My Copy: 057117891X (image from austinchronicle.com, differs from mine because I got a British copy)
I have to thank Werner Herzog for pointing this book in my direction, and it’s so worth it. You could apply the labels of autobiography, shooting diary, and how-to to this book and it’d all be accurate.
Rebel Without A Crew is created from Robert Rodriguez’ diaries regarding the shooting of his film El Mariachi, a movie which spawned the better known (to American mainstream audiences, anyway) Desperado with Antonio Banderas. Most fans of that movie that I’ve spoken to barely know what El Mariachi is (but now I REALLY want to see it). It goes from his early start in movie-making as a kid, to winning awards for some short films, and then working on this first feature-length film that he’s had in mind. A Texas boy, he went to Mexico to shoot in a small town and just about everybody had a part if they wanted it.
But to get there, and keep the film low-budget, he had to basically sell his body for science to get some of the funds (that’s some interesting reading there), borrow materials and people, buy film rolls one at a time so as not to go over budget, shoot single takes and be incredibly flexible with time and other constraints.
Yes, the film was made for roughly $7K, but definitely didn’t look it. He also never thought Hollywood would come banging down his door, which is the funny thing: he intended this to be a Mexican movie, for the direct-to-video Mexican movie market, hence the reason for some of the choices he made dictatorially.

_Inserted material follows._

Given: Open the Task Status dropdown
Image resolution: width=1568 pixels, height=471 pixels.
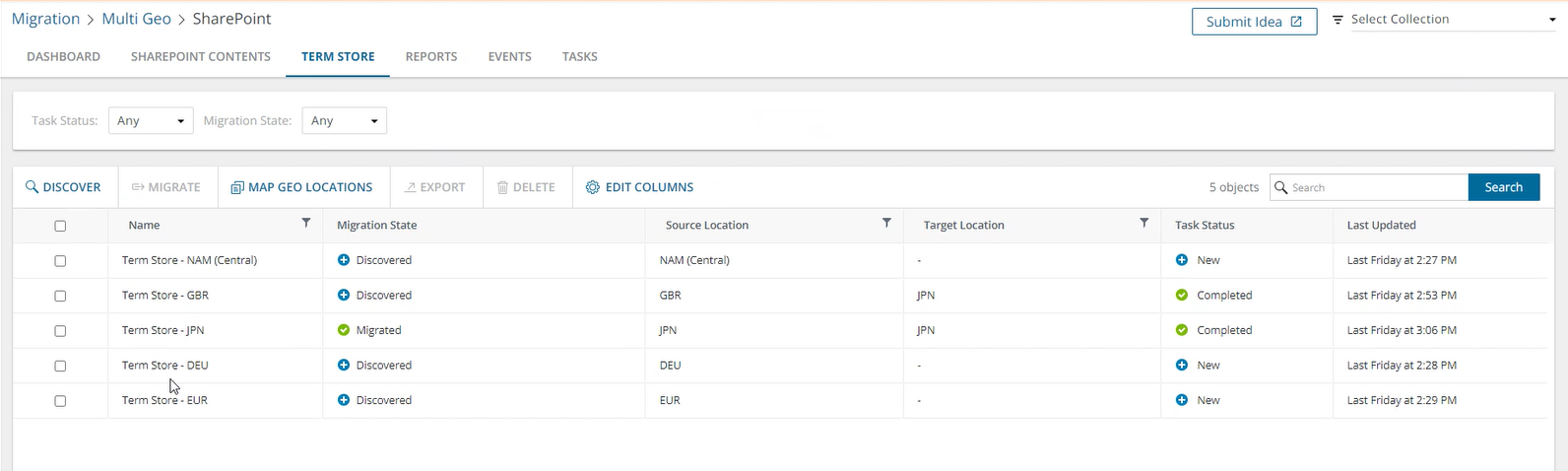Looking at the screenshot, I should pos(151,120).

To think he did it mostly by himself, without a crew, and just his actors and some outdated taping methods that worked very well. When he gets to the Hollywood machine, and their attempts to get the picture meant for wide-release, it’s disheartening and hilarious at the same time to see this young director scratch his head and wonder how these big-wigs could make so many mistakes with so much more money than he had. Even with the Hollywood treatment, he takes on a lot of the improvements himself.
And the way people respond to him in the studios, then at the premieres, is enlightening and interesting–they all seem to be flabbergasted at how well this young man did, and it’s GREAT to read. I love how some of these Hollywood veterans are skeptical, but the studio people he works with the most just like the hell out of him and help him out with what he needs.

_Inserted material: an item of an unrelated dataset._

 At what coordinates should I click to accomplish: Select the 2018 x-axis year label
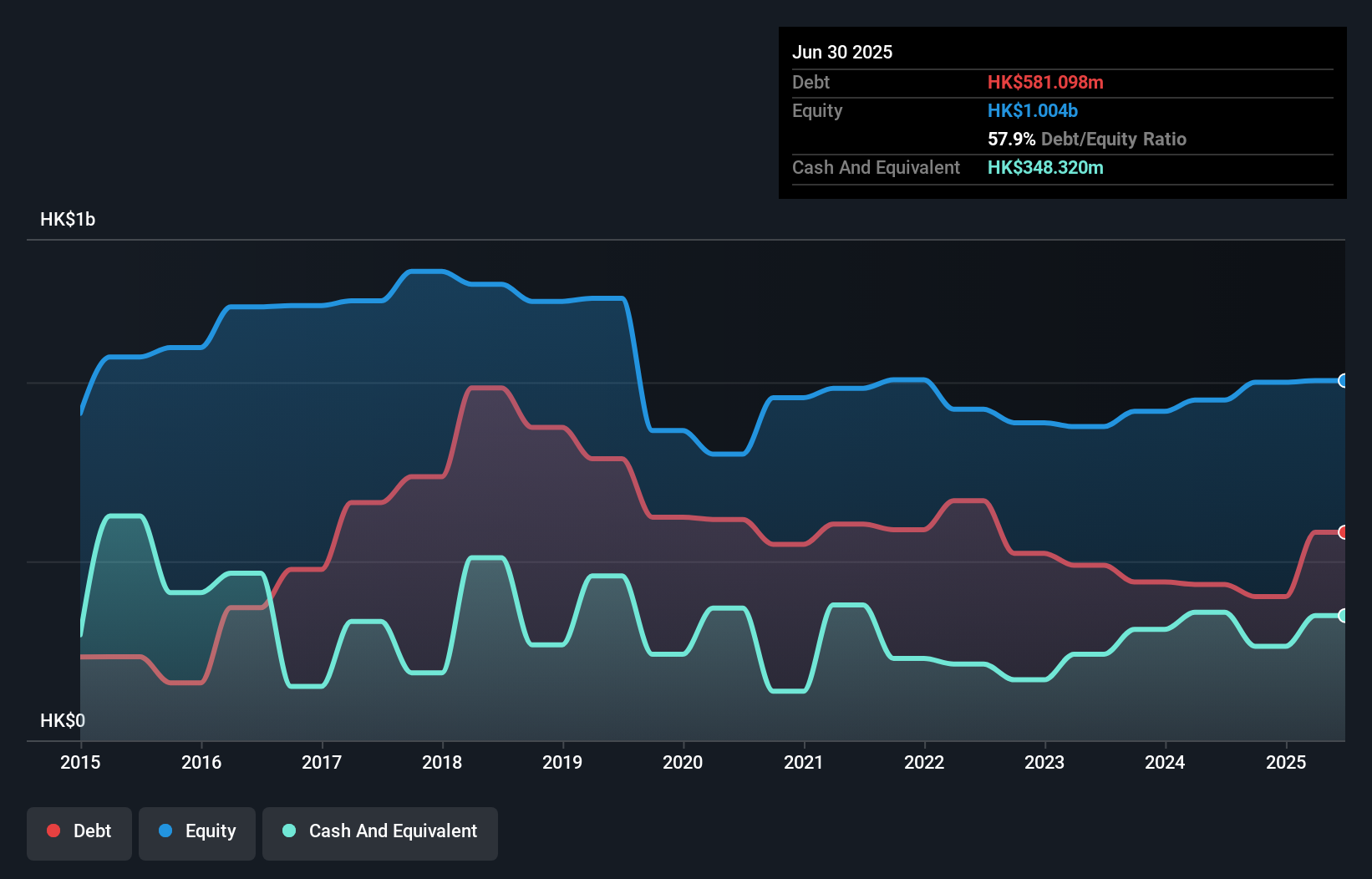click(442, 762)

Rebel Without A Crew is a must-read for anybody who wants to be a filmmaker. Scratch that, anybody who is fiddling with a video camera or camera-phone, making their own videos, not even sure they’ll ever go to film school or Hollywood or anything.

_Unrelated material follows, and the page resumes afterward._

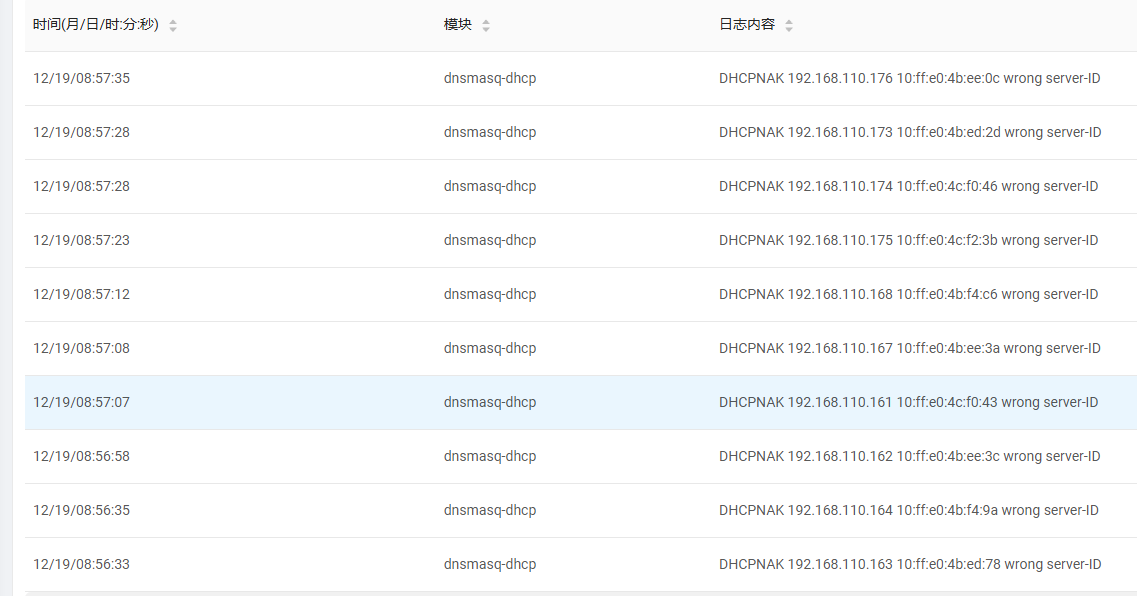
Task: Click the timestamp 12/19/08:57:12
Action: [x=81, y=295]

He’s a lot like Werner Herzog in the sense that he believes if you have a need to tell a story and a camera, go freaking do it! Don’t let silly things like budget stop you.
I love this book.
I love, love, love this book. My jaw dropped a few times and I was getting rather giddy reading it. Wish I’d bumped into it when I was in high school, because I bet I would’ve scraped and saved for a video camera and tried to make movies with my friends.
But if wishes were fishes …and it’s not too late, either.
So for anybody who says “I wanna be a filmmaker,” strike that thought out and get this book. It’s a great primer for actually going and doing it. Yes, you do need some initial funds, but you can scrape and save and write the damn story in the meantime.
I was looking for motivation to write, to stop being despondent over my seeming lack of ideas in the fiction department, to stop letting myself get discouraged. Write, write, write, and save, save, save to make a movie. Get those little bad ideas out of your system and learn your craft.
Hell, the “Ten Minute Film School” before the original El Mariachi script in the back is worth it alone. Amazing.
Not to say you can’t learn anything from film school, but don’t go to film school expecting to come out knowing everything. Spend some time in the muck of the trenches and get some “unwatchable” stuff out of the way first. That’s what he recommends, and it makes sense. My analogy: it’s like learning all about musical theory for years, and then going to rehearse before you’ve ever touched an instrument.
Enjoy, dear aspiring artists, enjoy the hell out of Rebel Without A Crew. I’m keeping this one on my shelf until it disintegrates, and then I’ll get a new one. When I think things can’t possibly get done, I’ll have this one at the tips of my fingers to remind me.
Happy reading (and imagining, writing, and shooting).